Star Formation On Sub-kpc Scale Triggered By Non-linear Processes In Nearby Spiral Galaxies

TL;DR

This study reveals a super-linear relationship between star formation rate and molecular gas density on sub-kpc scales in nearby spiral galaxies, indicating non-linear processes like gravitational collapse influence star formation efficiency.

Contribution

It provides new high-resolution CO($J$=1-0) data showing a super-linear star formation law, contrasting with previous CO($J$=2-1) results, and highlights the role of non-linear processes in star formation.

Findings

Super-linear star formation law with slope N=1.3 to 1.8.

Star formation efficiency increases with molecular gas surface density.

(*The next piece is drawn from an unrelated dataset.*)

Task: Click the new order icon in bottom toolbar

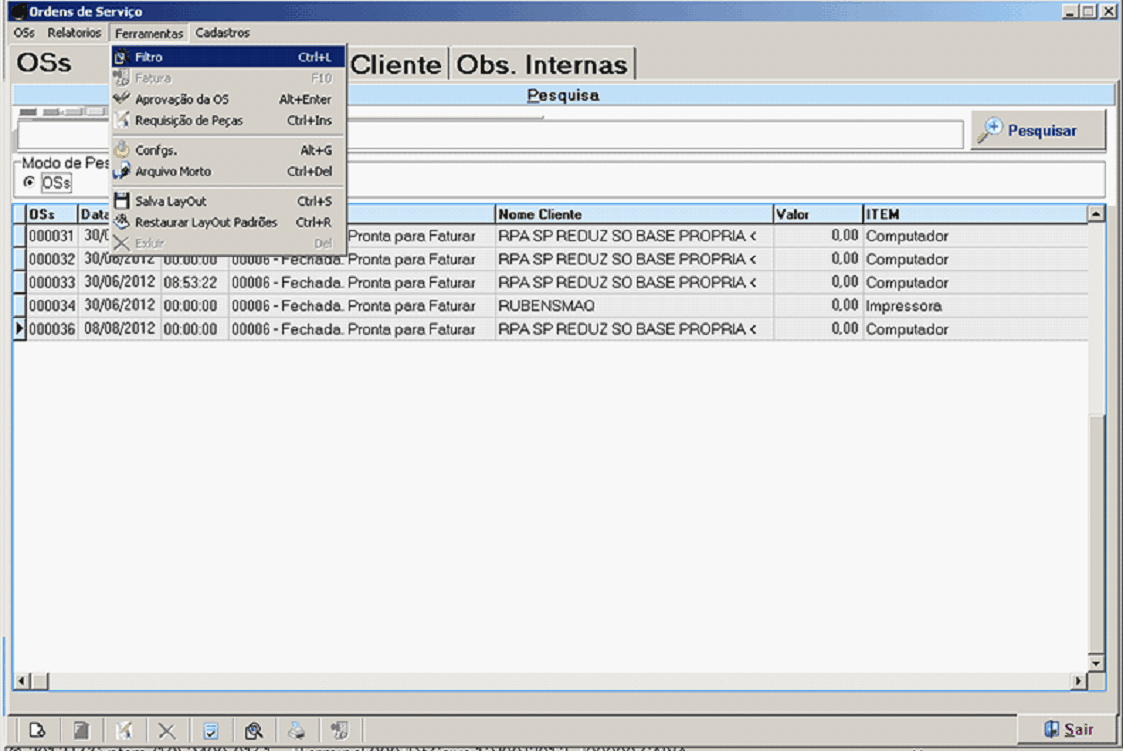Action: point(37,731)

Diffuse emission and CO excitation effects can flatten the observed correlation.

Abstract

We report a super-linear correlation for the star formation law based on new CO($J$=1-0) data from the CARMA and NOBEYAMA Nearby-galaxies (CANON) CO survey. The sample includes 10 nearby spiral galaxies, in which structures at sub-kpc scales are spatially resolved. Combined with the star formation rate surface density traced by H$\alpha$ and 24 $\mu$m images, CO($J$=1-0) data provide a super-linear slope of $N$ = 1.3. The slope becomes even steeper ($N$ = 1.8) when the diffuse stellar and dust background emission is subtracted from the H$\alpha$ and 24 $\mu$m images. In contrast to the recent results with CO($J$=2-1) that found a constant star formation efficiency (SFE) in many spiral galaxies, these results suggest that the SFE is not independent of environment, but increases with molecular gas surface density. We suggest that the excitation of CO($J$=2-1) is likely enhanced in the regions with higher star formation and does not linearly trace the molecular gas mass. In addition, the diffuse emission contaminates the SFE measurement most in regions where star formation rate is law. These two effects can flatten the power law correlation and produce the apparent linear slope. The super linear slope from the CO($J$=1-0) analysis indicates that star formation is enhanced by non-linear processes in regions of high gas density, e.g., gravitational collapse and cloud-cloud collisions.